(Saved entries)
[Start of section]
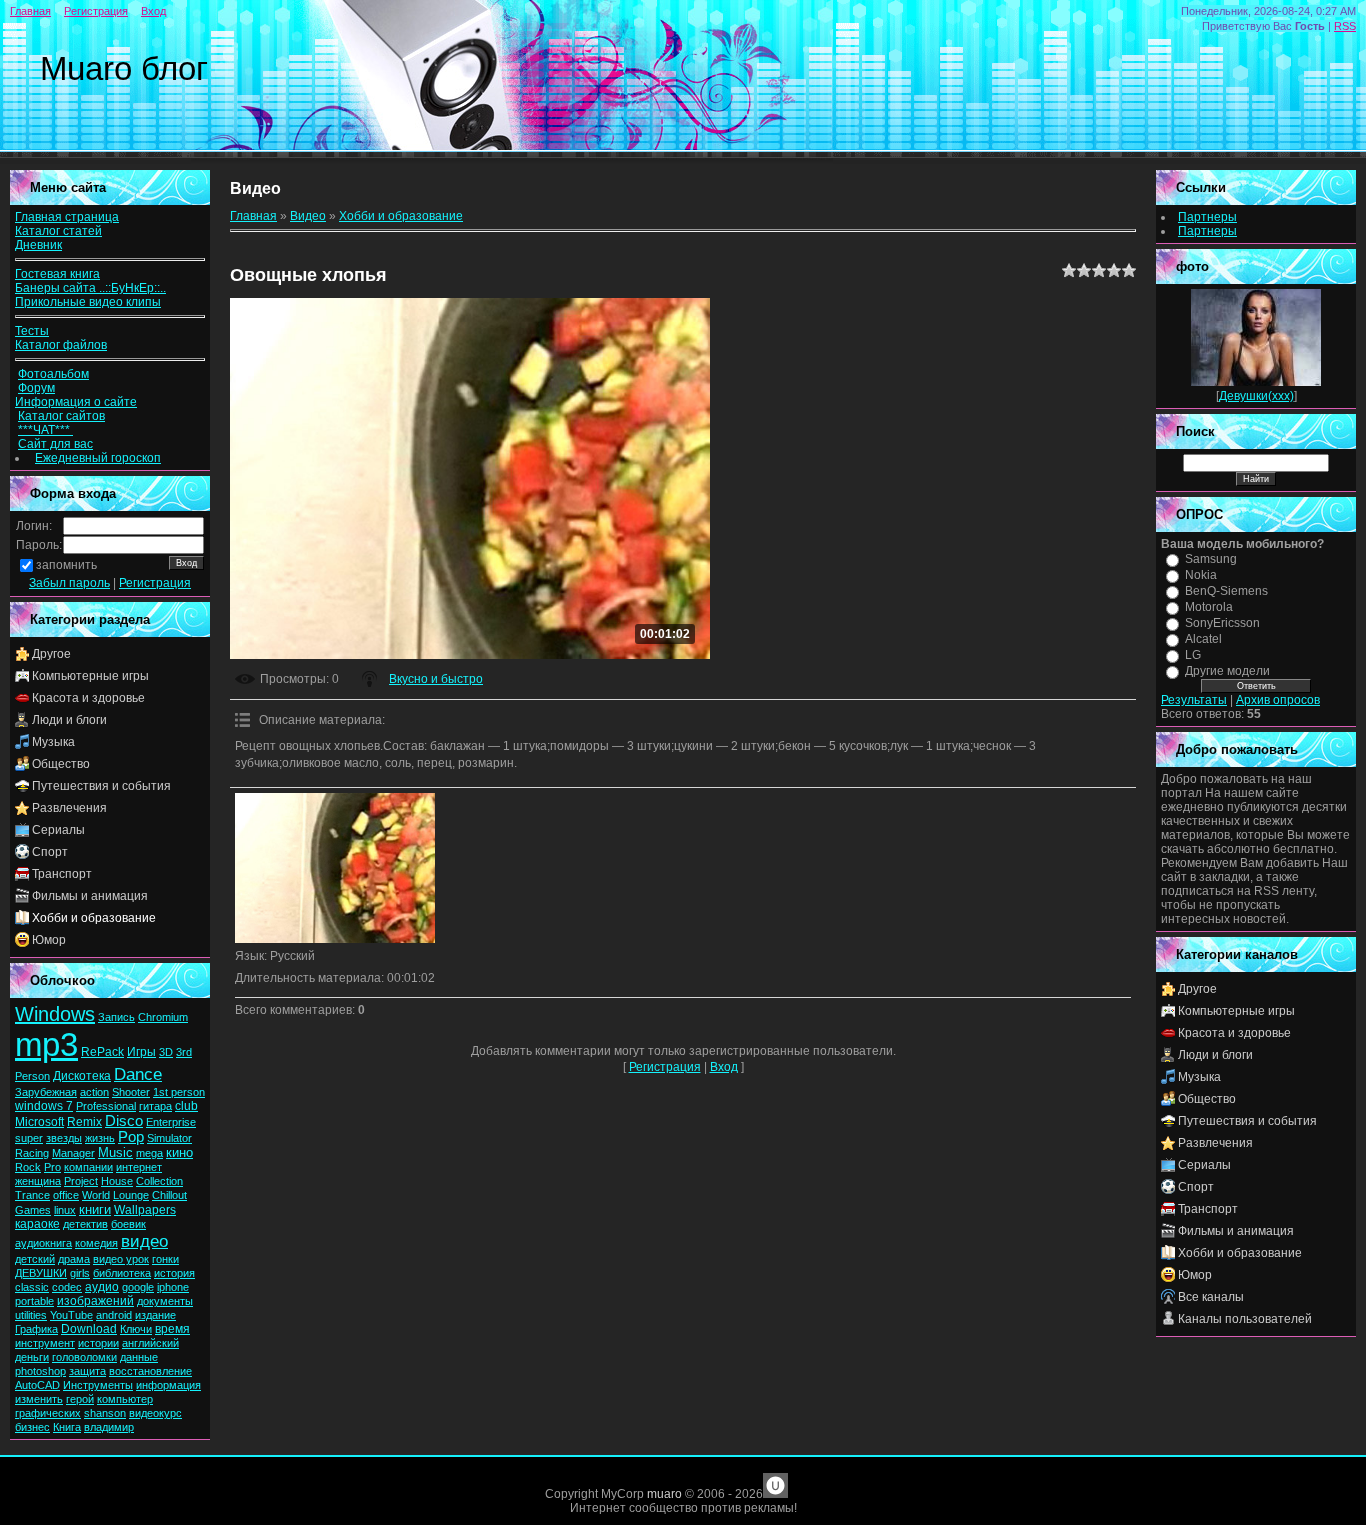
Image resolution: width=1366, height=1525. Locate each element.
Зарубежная (46, 1092)
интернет (139, 1167)
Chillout (169, 1195)
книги (95, 1209)
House (117, 1181)
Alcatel (1203, 639)
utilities (31, 1315)
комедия (96, 1243)
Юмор (49, 940)
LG (1193, 655)
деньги (32, 1357)
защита (87, 1371)
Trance (32, 1195)
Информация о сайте (76, 402)
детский (35, 1259)
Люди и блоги (69, 720)
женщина (38, 1181)
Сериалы (58, 830)
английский (150, 1343)
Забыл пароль (69, 583)
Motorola (1209, 607)
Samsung (1211, 559)
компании (88, 1167)
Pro (52, 1167)
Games (33, 1210)
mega (149, 1153)
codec (67, 1287)
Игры (141, 1052)
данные (139, 1357)
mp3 (46, 1044)
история (174, 1273)
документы (165, 1301)
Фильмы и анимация (90, 896)
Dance (138, 1074)
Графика (36, 1329)
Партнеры (1207, 217)
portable (34, 1301)
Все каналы (1211, 1297)
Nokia (1201, 575)
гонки (165, 1259)
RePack (102, 1052)
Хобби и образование (94, 918)
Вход (153, 11)
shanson (105, 1413)
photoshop (40, 1371)
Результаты (1194, 700)
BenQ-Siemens (1226, 591)
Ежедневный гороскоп (98, 458)
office (66, 1195)
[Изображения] (335, 868)
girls (80, 1273)
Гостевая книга (57, 274)
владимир (109, 1427)
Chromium (163, 1017)
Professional (106, 1106)
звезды (64, 1138)
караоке (37, 1224)
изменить (39, 1399)
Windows (55, 1014)
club (186, 1106)
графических (48, 1413)
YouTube (71, 1315)
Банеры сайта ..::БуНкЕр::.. (90, 288)
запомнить (66, 565)
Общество (61, 764)
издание (155, 1315)
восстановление (150, 1371)
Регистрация (96, 11)
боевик (128, 1224)
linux (65, 1210)
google (138, 1287)
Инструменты (98, 1385)
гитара (155, 1106)
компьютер (125, 1399)
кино (179, 1152)
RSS (1345, 26)
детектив (85, 1224)
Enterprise (171, 1122)
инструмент (45, 1343)
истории (98, 1343)
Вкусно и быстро (436, 679)
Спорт (50, 852)
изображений (95, 1301)
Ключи (136, 1329)
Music (115, 1152)
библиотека (122, 1273)
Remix (84, 1122)
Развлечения (69, 808)
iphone (173, 1287)
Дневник (38, 245)
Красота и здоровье (88, 698)
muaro (664, 1494)
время (172, 1329)
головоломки (84, 1357)
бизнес (32, 1427)
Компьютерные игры (90, 676)
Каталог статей (58, 231)
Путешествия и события (101, 786)
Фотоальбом (53, 374)
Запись (116, 1017)
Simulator (169, 1138)
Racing (32, 1153)
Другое (51, 654)
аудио (102, 1287)
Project (81, 1181)
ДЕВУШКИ (41, 1273)
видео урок (121, 1259)
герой (80, 1399)
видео (144, 1241)
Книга (67, 1427)
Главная (30, 11)
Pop (131, 1137)
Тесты (32, 331)
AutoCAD (37, 1385)
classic (32, 1287)
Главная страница (67, 217)
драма (74, 1259)
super (29, 1138)
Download (89, 1329)
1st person (179, 1092)
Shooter (131, 1092)
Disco (124, 1121)
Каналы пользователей (1245, 1319)
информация (168, 1385)
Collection (159, 1181)
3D (166, 1052)
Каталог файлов (61, 345)
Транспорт (62, 874)
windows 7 (44, 1106)
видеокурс (155, 1413)
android (114, 1315)
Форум (36, 388)
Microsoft (39, 1122)
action (94, 1092)
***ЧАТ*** (45, 430)
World (96, 1195)
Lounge (131, 1195)
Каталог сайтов (61, 416)
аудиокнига (43, 1243)
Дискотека (82, 1076)
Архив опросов (1278, 700)
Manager (73, 1153)
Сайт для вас (55, 444)
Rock (28, 1167)
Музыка (53, 742)
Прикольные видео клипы (88, 302)
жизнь (100, 1138)
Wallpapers (145, 1210)
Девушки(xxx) (1256, 396)
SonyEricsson (1222, 623)
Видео (308, 216)
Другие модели (1227, 671)
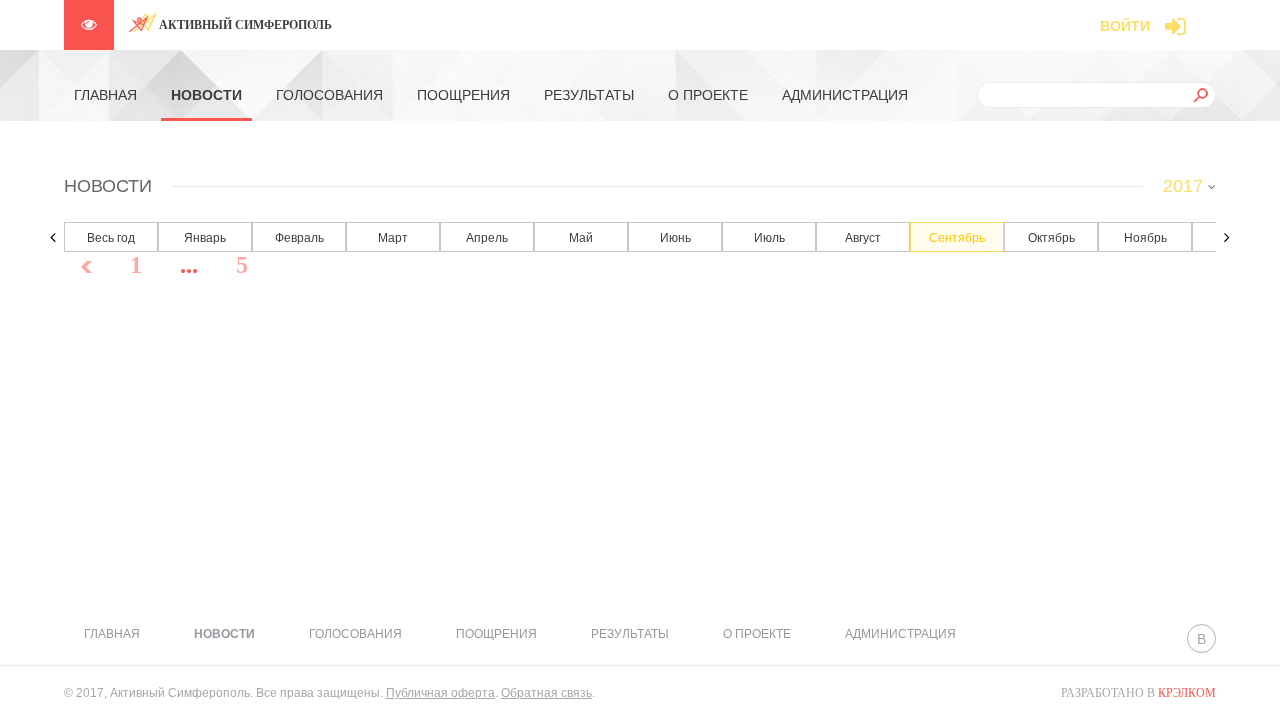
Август (863, 238)
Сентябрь (957, 238)
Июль (769, 238)
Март (393, 238)
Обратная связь (546, 693)
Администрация (845, 95)
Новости (206, 95)
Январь (205, 238)
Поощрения (463, 95)
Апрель (487, 238)
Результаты (589, 95)
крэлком (1187, 693)
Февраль (299, 238)
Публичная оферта (440, 693)
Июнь (675, 238)
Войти (1125, 26)
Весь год (111, 238)
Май (581, 238)
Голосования (329, 95)
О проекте (708, 95)
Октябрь (1051, 238)
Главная (105, 95)
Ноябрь (1145, 238)
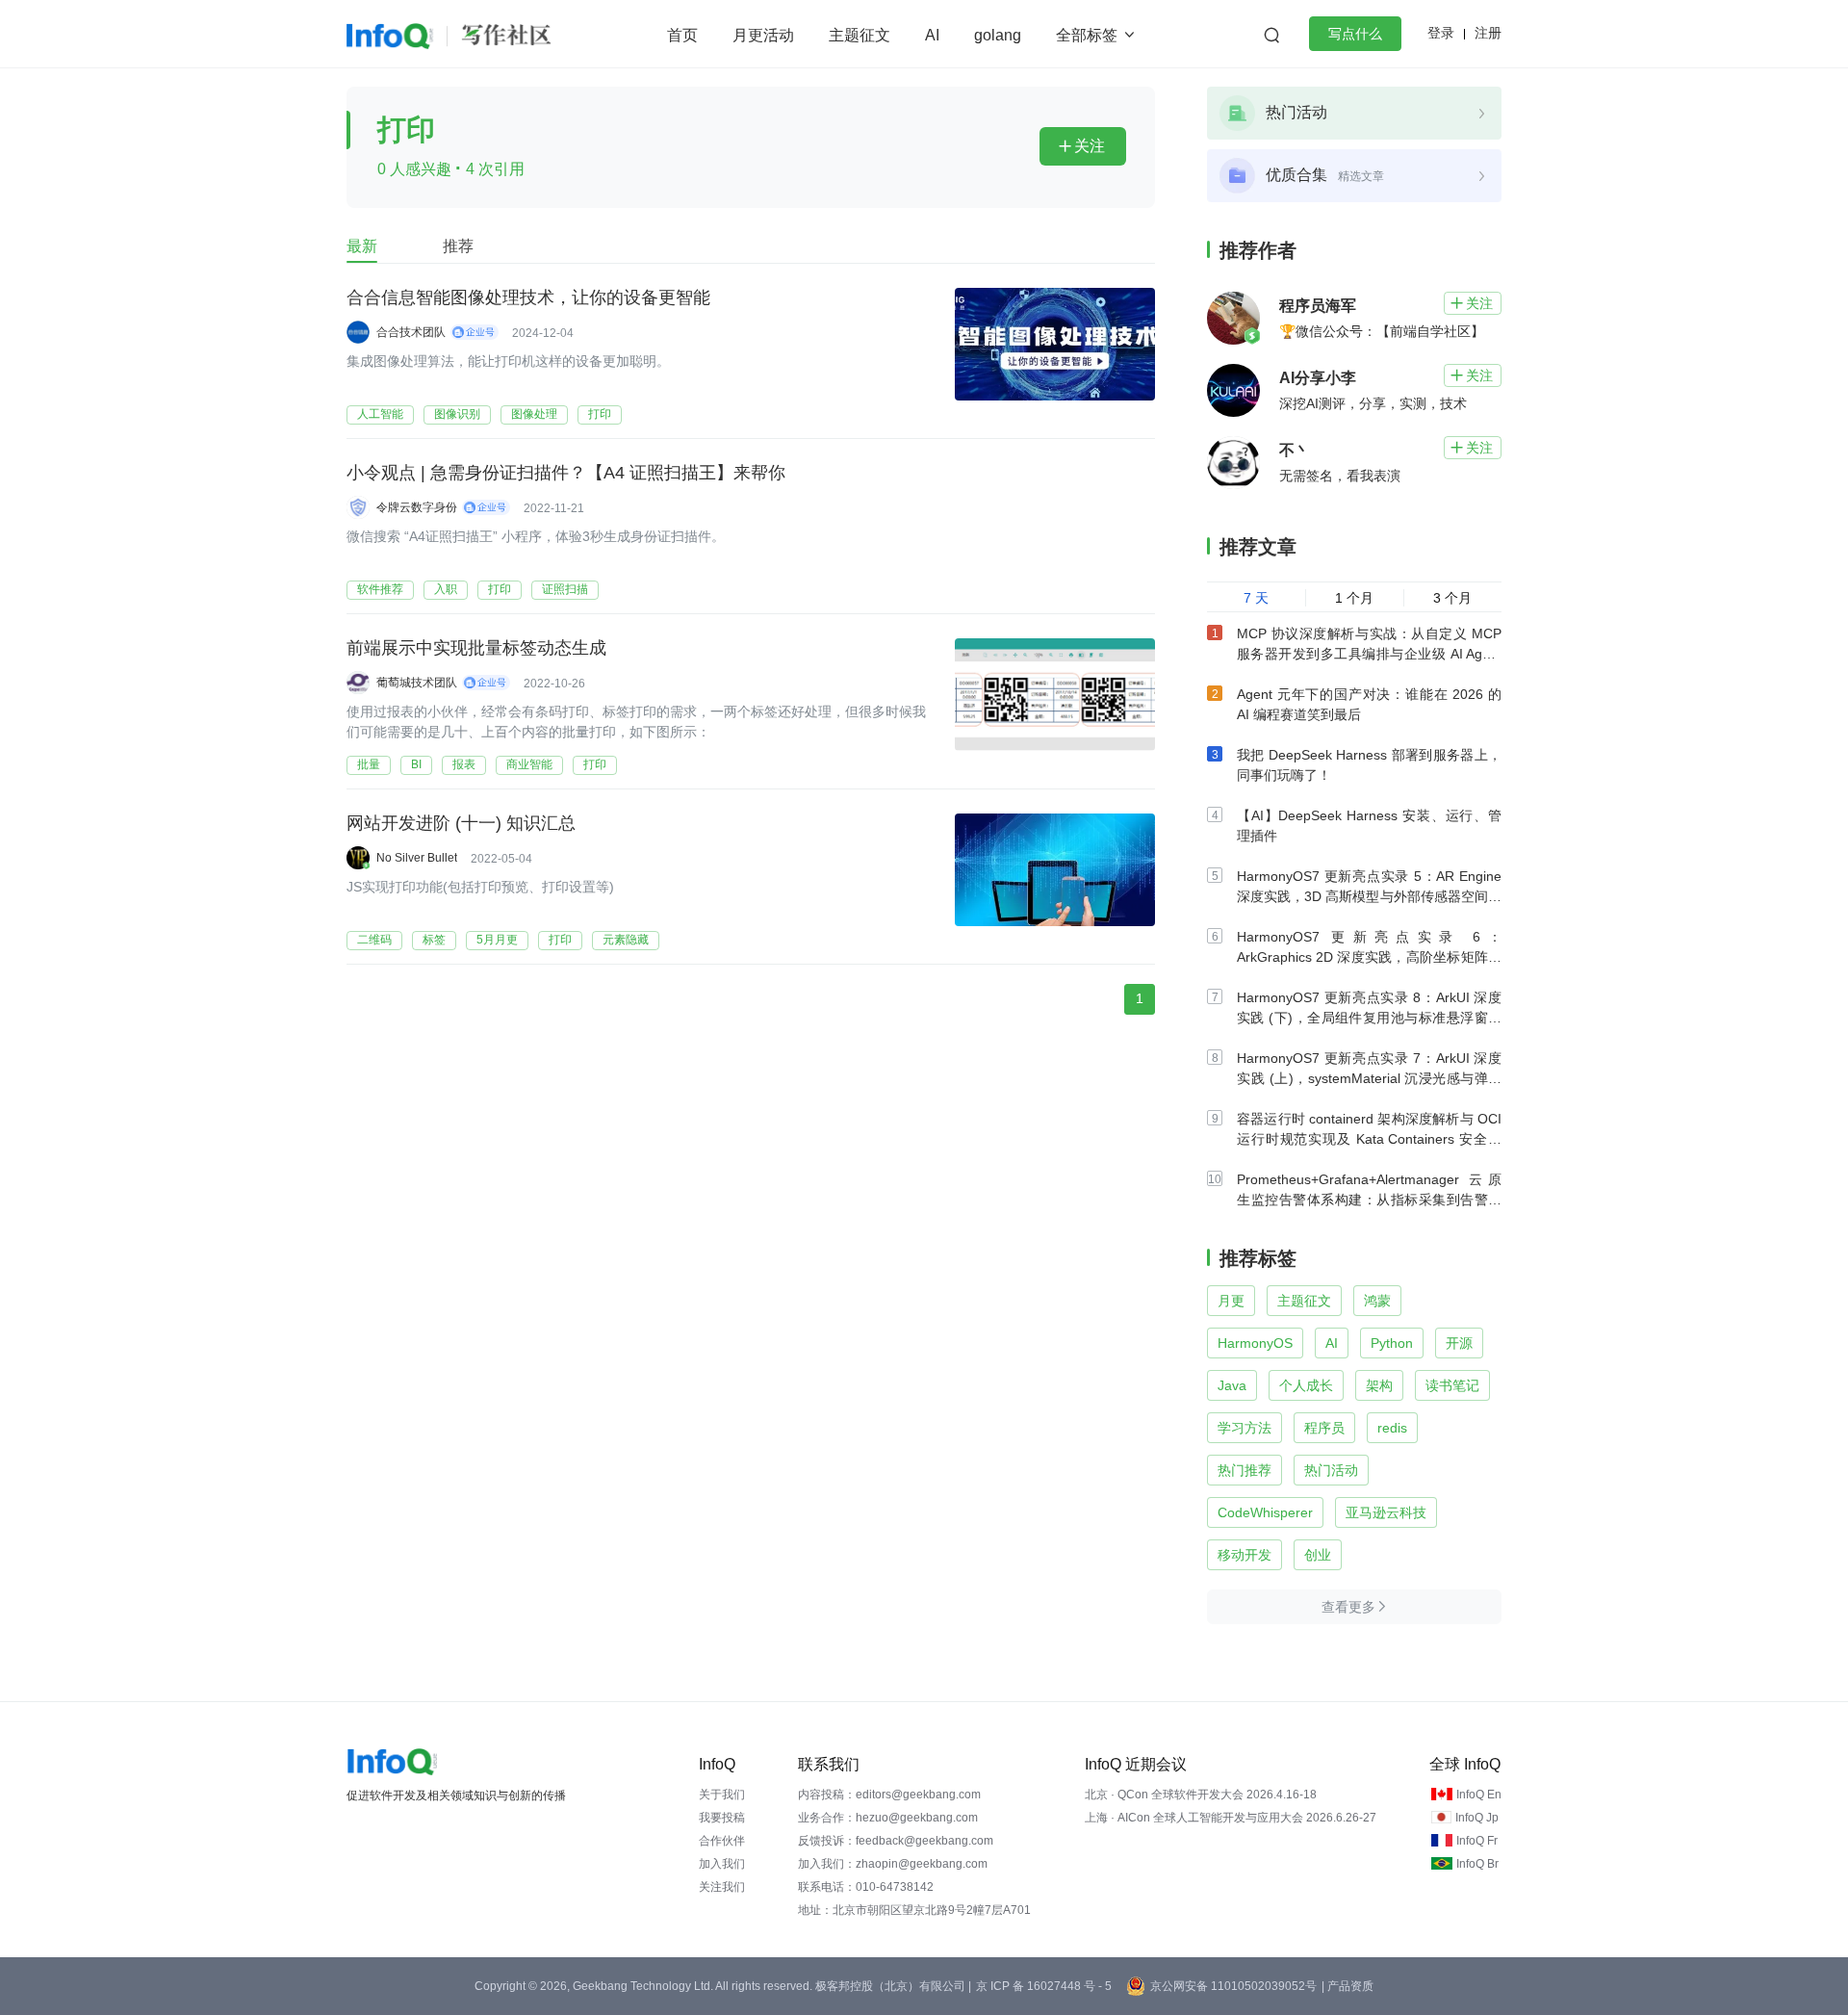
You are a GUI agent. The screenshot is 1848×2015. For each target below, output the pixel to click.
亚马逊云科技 (1386, 1512)
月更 (1231, 1300)
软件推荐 (380, 589)
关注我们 (722, 1887)
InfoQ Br (1477, 1864)
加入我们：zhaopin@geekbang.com (893, 1864)
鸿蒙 (1377, 1300)
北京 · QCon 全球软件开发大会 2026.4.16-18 (1201, 1794)
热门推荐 (1244, 1470)
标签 (434, 939)
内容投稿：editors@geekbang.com (889, 1794)
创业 (1317, 1555)
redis (1392, 1427)
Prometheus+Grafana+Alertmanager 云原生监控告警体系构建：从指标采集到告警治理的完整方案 (1369, 1199)
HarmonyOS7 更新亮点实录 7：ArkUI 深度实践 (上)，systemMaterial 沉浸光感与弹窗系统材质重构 (1369, 1078)
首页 (682, 35)
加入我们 (722, 1864)
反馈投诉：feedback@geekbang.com (895, 1840)
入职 (445, 589)
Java (1232, 1385)
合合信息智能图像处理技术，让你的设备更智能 (528, 297)
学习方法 (1244, 1427)
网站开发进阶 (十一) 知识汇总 (461, 823)
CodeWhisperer (1265, 1512)
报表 (463, 764)
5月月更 (497, 939)
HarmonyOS (1255, 1343)
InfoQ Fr (1477, 1840)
[End of section]
• [PROBLEM TO WORK ON]: The word "Каталог" occurs in some lines of the data above; report how many such lines there are, with no other words.

• [RESULT OF THIS TASK]: 3